- [Supplied text]:
——

On Mon, Jan 13, 2014 at 04:08:22PM -0500, John Heffner wrote:
> On Mon, Jan 13, 2014 at 3:42 PM, Hannes Frederic Sowa
> <hannes@...essinduktion.org> wrote:
> > On Mon, Jan 13, 2014 at 02:35:31PM -0500, John Heffner wrote:
> >> My only comment would be not to look to me as the only source of
> >> reason not to include this change.  I've been largely disconnected
> >> from Linux development for several years and don't have time to get
> >> into a protracted discussion on this topic.
> >>
> >> FWIW, I still have doubts as to whether this is the best approach to
> >> solving the underlying problem.  I still haven't heard any reason why
> >> firewall rules and other administrative best practices, such as using
> >
> > Because we currently cannot easily filter icmp payloads and check whether
> > it is in a response for a local socket or a malicious one.
> >
> >> separate management and forwarding interfaces on a router, don't
> >> practically solve this problem.
> >
> > I don't think this is practiable, especially in times of small devices
> > doing routing (e.g. smartphones).
> >
> >> I'd also be curious to hear what
> >> dedicated routing operating systems do, and why I haven't heard about
> >> widespread fragmentation DoS attacks.

——

- [Supplied material]:

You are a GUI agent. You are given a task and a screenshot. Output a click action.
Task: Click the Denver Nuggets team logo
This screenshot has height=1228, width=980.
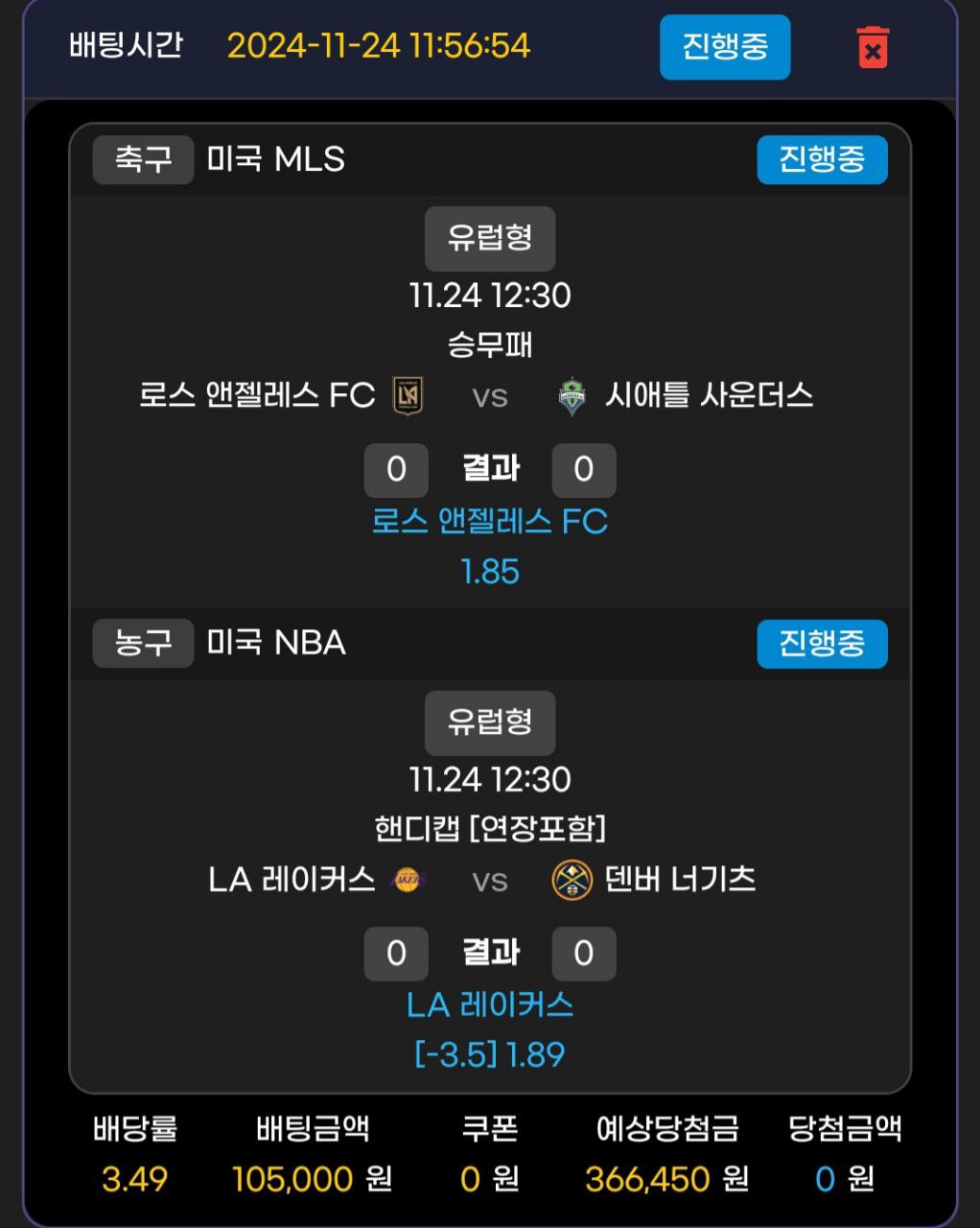tap(572, 880)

——

- [Tasks to carry out]:
A. Answer these from the email excerpt, one per line:
(i) For how long has John Heffner been largely disconnected from Linux development?
(ii) What example is given of small devices doing routing?
(iii) What kind of attacks does Heffner say he hasn't heard about being widespread?
B. Print the part of the email excerpt that opens with the words containing "On Mon, Jan 13, 2014 at 04:08:22PM" and closes with "on this topic.".
C. List every time of day that appears in the email excerpt.

- [Outputs by task]:
A.
(i) Several years
(ii) Smartphones
(iii) Fragmentation DoS attacks

B.
On Mon, Jan 13, 2014 at 04:08:22PM -0500, John Heffner wrote:
> On Mon, Jan 13, 2014 at 3:42 PM, Hannes Frederic Sowa
> <hannes@...essinduktion.org> wrote:
> > On Mon, Jan 13, 2014 at 02:35:31PM -0500, John Heffner wrote:
> >> My only comment would be not to look to me as the only source of
> >> reason not to include this change.  I've been largely disconnected
> >> from Linux development for several years and don't have time to get
> >> into a protracted discussion on this topic.

C.
04:08:22PM
3:42 PM
02:35:31PM